Si è concluso il complesso gioco delle nomine che ha coinvolto i massimi organi del Movimento 5 Stelle. La tornata elettorale, svoltasi nei giorni scorsi tra gli iscritti pentastellati, ha segnato il passaggio della guardia in incarichi strategici per la governance del movimento.
Nella composizione del Comitato di garanzia, organo chiamato a esercitare funzioni di controllo e garante dei principi pentastellati, hanno lasciato i propri posti Roberto Fico, storico volto del movimento e già presidente della Camera, Virginia Raggi, sindaca di Roma, e Laura Bottici. A sostituirli entrano Federico Cafiero de Raho, ex magistrato con un consenso elettorale particolarmente elevato tra i votanti, Barbara Floridia, senatrice del movimento, e Gianluca Castaldi.
Senza significativi cambiamenti anche nel Collegio dei probiviri, l'organo disciplinare che è stato ampliato passando da tre a cinque componenti in seguito alle recenti modifiche organizzative. Lasciano l'incarico Danilo Toninelli, già ministro delle Infrastrutture, la stessa Floridia e Fabiana Dadone. I nuovi membri sono Valentina Palmisano, Giulia Sarti, Roberto Cataldi, Filippo Scerra ed Enrico Cappelletti.
La partecipazione alle urne rivela un dato non particolarmente elevato: su poco più di 103mila iscritti aventi diritto, si sono recati a votare circa 21mila persone, rappresentando il 20,69% degli iscritti complessivi.
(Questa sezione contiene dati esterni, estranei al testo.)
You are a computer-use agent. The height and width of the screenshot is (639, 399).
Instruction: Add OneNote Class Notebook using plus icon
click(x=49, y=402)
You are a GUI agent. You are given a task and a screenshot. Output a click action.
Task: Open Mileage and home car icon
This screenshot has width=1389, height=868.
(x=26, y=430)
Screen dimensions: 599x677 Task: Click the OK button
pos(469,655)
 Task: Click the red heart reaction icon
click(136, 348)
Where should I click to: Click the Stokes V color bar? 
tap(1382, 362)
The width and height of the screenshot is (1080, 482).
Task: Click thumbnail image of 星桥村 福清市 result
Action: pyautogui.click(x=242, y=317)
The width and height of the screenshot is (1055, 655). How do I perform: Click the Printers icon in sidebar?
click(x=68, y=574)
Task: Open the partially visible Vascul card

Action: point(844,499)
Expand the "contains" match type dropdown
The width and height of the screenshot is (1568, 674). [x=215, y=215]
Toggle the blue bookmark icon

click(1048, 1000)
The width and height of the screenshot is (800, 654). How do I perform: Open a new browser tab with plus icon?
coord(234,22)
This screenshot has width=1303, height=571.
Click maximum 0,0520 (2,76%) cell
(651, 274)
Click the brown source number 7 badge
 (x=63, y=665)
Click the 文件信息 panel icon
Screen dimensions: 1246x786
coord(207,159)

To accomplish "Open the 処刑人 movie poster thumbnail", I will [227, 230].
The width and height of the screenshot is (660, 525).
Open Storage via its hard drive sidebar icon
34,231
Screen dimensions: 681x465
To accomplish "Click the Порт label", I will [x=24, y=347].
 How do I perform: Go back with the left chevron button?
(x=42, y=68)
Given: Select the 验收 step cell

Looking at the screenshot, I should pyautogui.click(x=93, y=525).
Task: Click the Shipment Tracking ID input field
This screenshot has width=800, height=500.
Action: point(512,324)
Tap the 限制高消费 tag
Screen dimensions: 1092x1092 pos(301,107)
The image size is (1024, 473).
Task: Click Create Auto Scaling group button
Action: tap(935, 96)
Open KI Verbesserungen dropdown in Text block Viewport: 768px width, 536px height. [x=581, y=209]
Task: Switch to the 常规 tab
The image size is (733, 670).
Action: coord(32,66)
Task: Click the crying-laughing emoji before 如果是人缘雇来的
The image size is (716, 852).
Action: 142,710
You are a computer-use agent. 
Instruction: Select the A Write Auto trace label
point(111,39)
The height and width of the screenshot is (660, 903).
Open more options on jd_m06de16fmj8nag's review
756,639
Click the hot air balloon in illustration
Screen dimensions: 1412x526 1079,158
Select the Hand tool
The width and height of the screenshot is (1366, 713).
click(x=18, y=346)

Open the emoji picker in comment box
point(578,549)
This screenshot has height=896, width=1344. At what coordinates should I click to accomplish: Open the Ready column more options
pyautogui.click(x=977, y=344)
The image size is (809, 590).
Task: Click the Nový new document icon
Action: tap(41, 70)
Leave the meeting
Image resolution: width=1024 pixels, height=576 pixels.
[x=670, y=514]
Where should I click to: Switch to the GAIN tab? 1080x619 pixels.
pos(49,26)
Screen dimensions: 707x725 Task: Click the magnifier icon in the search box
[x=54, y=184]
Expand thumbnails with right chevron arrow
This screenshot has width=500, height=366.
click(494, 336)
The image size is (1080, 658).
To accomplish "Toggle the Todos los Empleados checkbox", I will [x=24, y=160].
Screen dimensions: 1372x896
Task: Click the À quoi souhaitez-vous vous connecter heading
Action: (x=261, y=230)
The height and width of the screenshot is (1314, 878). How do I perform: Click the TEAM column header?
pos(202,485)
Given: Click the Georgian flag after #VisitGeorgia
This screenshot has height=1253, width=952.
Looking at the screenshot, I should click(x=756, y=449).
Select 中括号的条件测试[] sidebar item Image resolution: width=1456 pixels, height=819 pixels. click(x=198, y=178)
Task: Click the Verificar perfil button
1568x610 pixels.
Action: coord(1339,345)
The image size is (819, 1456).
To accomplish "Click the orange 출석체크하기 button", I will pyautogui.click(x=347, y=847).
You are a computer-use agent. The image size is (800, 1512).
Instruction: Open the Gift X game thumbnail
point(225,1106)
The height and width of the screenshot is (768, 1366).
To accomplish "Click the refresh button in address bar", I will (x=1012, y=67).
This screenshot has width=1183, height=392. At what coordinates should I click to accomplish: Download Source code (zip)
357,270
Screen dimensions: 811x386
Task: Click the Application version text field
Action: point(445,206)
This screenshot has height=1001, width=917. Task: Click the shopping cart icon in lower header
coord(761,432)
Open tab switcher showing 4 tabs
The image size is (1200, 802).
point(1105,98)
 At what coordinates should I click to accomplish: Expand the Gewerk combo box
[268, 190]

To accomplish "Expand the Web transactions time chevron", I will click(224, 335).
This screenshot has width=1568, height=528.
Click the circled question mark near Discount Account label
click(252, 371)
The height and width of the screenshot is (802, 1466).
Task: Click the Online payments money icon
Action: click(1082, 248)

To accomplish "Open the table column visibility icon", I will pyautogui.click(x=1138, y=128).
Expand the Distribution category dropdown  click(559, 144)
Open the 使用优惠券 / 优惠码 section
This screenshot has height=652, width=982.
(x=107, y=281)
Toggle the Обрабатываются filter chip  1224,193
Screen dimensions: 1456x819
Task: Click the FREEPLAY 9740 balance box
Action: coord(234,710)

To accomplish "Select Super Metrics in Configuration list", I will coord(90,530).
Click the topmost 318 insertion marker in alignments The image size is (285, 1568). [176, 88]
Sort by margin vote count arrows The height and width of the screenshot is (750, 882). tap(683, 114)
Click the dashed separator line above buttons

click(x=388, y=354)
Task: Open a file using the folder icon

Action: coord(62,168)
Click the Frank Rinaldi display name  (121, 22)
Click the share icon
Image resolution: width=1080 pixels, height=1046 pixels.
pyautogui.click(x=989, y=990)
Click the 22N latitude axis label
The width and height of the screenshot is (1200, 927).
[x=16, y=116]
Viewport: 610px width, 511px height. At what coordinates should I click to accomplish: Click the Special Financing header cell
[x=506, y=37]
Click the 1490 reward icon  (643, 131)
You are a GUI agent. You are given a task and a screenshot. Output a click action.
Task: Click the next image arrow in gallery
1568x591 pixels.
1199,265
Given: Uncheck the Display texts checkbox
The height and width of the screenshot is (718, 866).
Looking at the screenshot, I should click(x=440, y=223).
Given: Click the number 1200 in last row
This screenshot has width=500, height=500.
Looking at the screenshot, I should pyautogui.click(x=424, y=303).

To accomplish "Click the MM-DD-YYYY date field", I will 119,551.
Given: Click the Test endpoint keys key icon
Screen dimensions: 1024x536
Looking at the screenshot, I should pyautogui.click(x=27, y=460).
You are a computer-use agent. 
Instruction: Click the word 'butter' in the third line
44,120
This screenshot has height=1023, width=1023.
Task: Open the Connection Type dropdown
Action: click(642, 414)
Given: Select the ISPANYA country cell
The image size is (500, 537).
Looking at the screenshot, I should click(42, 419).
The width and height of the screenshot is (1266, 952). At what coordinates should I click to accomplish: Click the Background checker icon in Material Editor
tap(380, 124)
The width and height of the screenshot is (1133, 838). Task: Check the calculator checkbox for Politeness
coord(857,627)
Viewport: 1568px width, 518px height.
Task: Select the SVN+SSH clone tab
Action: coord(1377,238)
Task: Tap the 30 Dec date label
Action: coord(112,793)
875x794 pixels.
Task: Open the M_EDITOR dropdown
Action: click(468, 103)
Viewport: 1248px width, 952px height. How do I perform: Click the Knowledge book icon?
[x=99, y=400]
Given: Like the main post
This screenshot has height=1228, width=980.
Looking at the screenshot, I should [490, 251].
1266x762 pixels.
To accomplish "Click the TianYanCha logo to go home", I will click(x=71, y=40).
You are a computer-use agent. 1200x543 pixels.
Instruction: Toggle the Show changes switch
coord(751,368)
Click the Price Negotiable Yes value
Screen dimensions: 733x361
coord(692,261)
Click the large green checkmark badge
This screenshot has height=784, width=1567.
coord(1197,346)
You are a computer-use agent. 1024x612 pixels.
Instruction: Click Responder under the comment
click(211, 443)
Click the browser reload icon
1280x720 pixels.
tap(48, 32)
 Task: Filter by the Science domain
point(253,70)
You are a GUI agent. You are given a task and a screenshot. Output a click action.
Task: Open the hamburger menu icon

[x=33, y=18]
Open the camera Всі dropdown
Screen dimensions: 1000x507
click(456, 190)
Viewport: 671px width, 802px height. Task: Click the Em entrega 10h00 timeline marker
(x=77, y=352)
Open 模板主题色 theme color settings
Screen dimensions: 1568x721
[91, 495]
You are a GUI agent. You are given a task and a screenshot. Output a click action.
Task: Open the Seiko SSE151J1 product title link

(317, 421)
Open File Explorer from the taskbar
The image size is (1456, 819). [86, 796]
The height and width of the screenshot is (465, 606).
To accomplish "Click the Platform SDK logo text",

Un dato che sottolinea la sfida legata al coinvolgimento dei militanti nei processi decisionali della piattaforma online utilizzata dal movimento.
Questo rinnovo rappresenta la conclusione di un ciclo di rinnovamento dei vertici iniziato settimane precedenti, con la conferma di altre figure strategiche come Paola Taverna nella vicepresidenza del movimento sotto la guida di Giuseppe Conte.